3. IDO1 Inhibits T-Cell Recruitment via the STAT1-CXCL9/10 Pathway
Further experiments revealed that IDO1 impaired T-cell migration by suppressing STAT1 signaling and reducing CXCL9 and CXCL10 chemokine production. Silencing STAT1 eliminated the migration-enhancing effects caused by IDO1 knockdown. Notably, Kyn inhibited STAT1 phosphorylation through AHR activation, disrupting CXCL9/10 expression. These findings demonstrate that the IDO1-Kyn-AHR axis suppresses T-cell recruitment to lung infection sites.

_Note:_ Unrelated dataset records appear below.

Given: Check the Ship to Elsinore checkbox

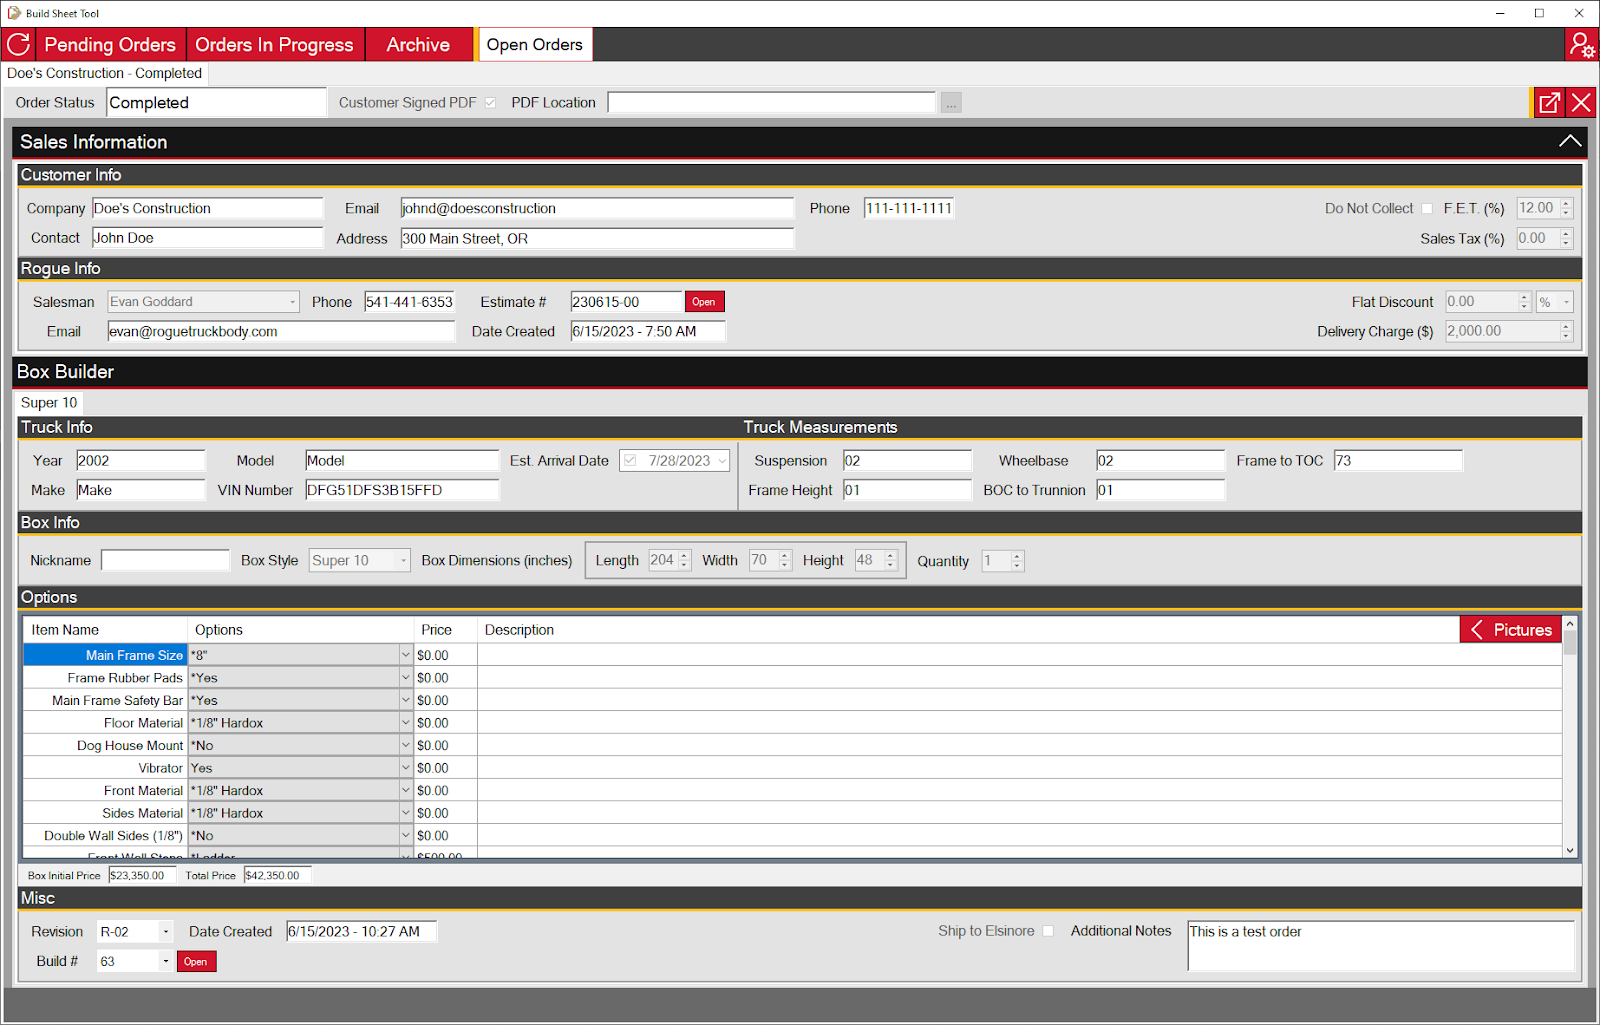Looking at the screenshot, I should coord(1048,931).
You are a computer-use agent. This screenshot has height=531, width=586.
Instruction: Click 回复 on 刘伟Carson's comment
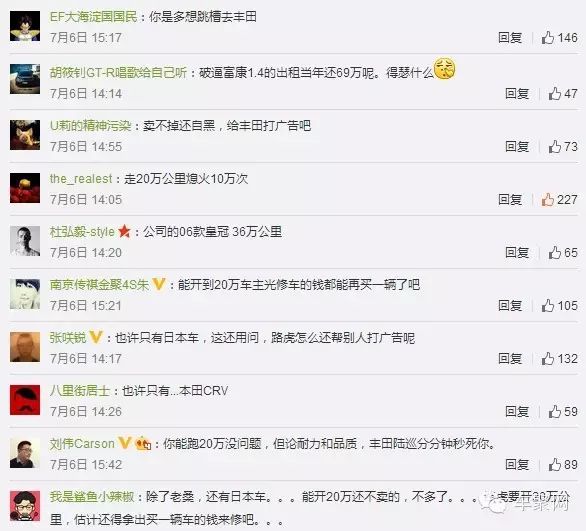pyautogui.click(x=517, y=465)
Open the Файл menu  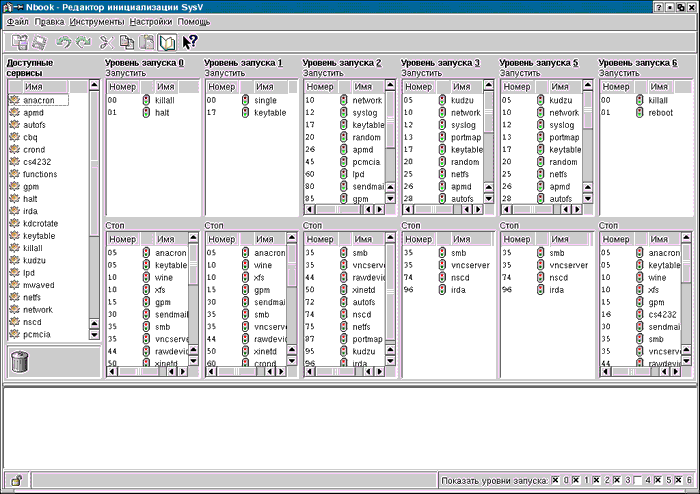click(17, 21)
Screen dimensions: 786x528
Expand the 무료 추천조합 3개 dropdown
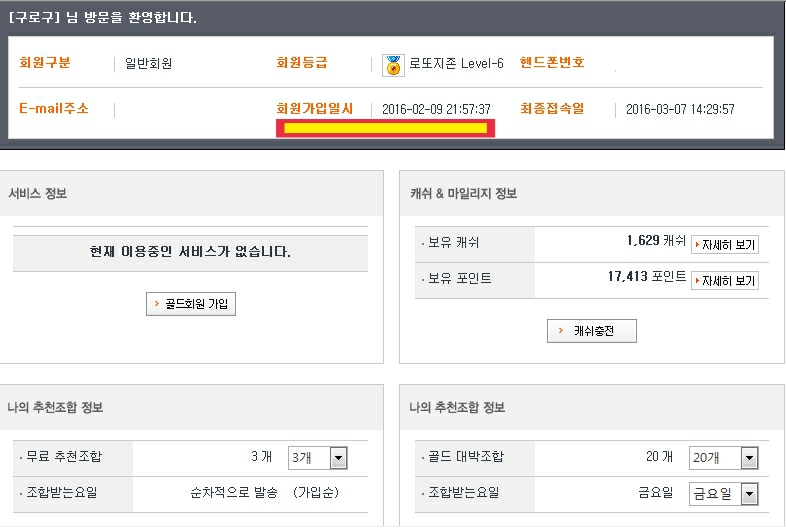[317, 458]
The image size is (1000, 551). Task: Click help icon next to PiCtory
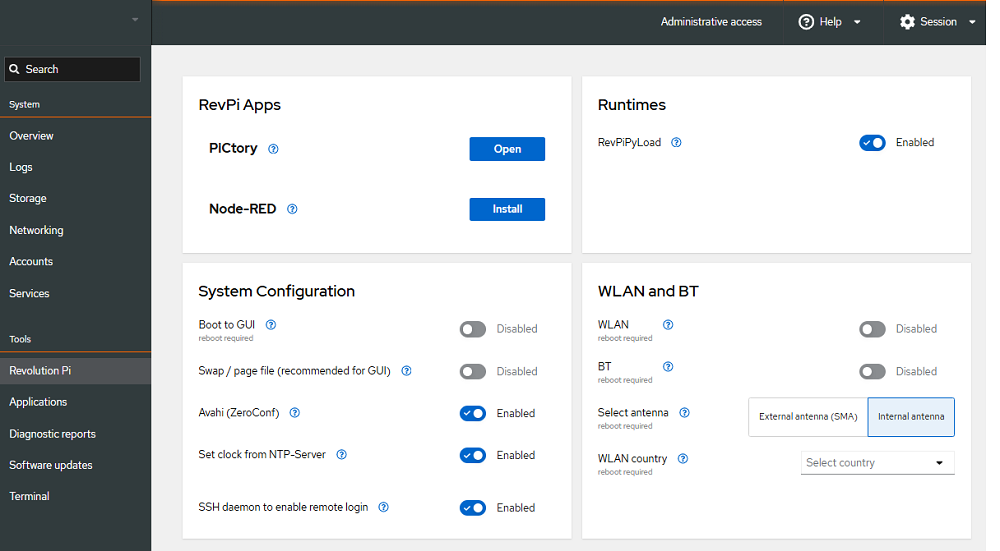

4. AHR Regulates STAT1 Signaling by Inducing SOCS3
The role of AHR in suppressing STAT1 activation was found to involve the upregulation of SOCS3 (suppressor of cytokine signaling 3). Chromatin immunoprecipitation and other assays confirmed that AHR directly binds to the SOCS3 promoter, increasing its expression. SOCS3, in turn, inhibits STAT1 activity, thereby reducing CXCL9/10 expression. Knocking down SOCS3 enhanced T-cell migration and restored chemokine levels, suggesting SOCS3 as a mediator of AHR’s immunosuppressive effects.
5. In Vivo Validation of the Kyn-AHR Pathway
In a mouse model, Kyn administration reduced lung CD4+ and CD8+ T-cell infiltration during TB infection, while CXCL9/10 levels were similarly suppressed. In contrast, AHR-deficient mice exhibited higher T-cell infiltration and chemokine expression, as well as enhanced cytokine production (IFN-γ, TNF-α). The findings suggest that the Kyn-AHR pathway not only delays T-cell recruitment but also induces their dysfunction. Additionally, AHR-silencing reduced bacterial loads in lungs and spleens, demonstrating therapeutic potential.
Conclusions and Implications
This study identifies a novel immune evasion mechanism by which Mtb exploits the host’s tryptophan metabolism via the IDO1-Kyn-AHR signaling axis to inhibit STAT1-CXCL9/10 pathways. This suppresses T-cell recruitment and functions, thereby facilitating immune evasion. By targeting AHR and related pathways, the study provides valuable insights for developing immunotherapies and vaccines.
Key Findings:
- Discovery of a Novel Pathway: The IDO1-Kyn-AHR axis was identified as a critical mechanism through which Mtb suppresses T-cell activity and evades immune detection.
- Therapeutic Potential: Blocking AHR activity may enhance T-cell responses and immune control over Mtb infection, suggesting promising therapeutic targets for TB treatment.
Study Highlights
- Innovative Mechanism: This work elucidates a metabolic pathway employed by Mtb to delay adaptive immune responses, providing new insight into TB immunopathology.
- Extensive Validation: Using advanced techniques (e.g., LC-MS, in vivo mouse models), the study rigorously validates connections between Kyn-AHR signaling, T-cell function, and immune suppression.
- Therapeutic Opportunities: AHR inhibition offers a strategic avenue for accelerating immune responses and improving TB control, opening new pathways for vaccine development.
Research Significance
By uncovering the role of the IDO1-Kyn-AHR axis in immune evasion, this study provides significant insight and potential solutions to major barriers in TB treatment. Future work could explore the clinical application of AHR inhibitors to boost host immunity, paving the way for innovative therapies.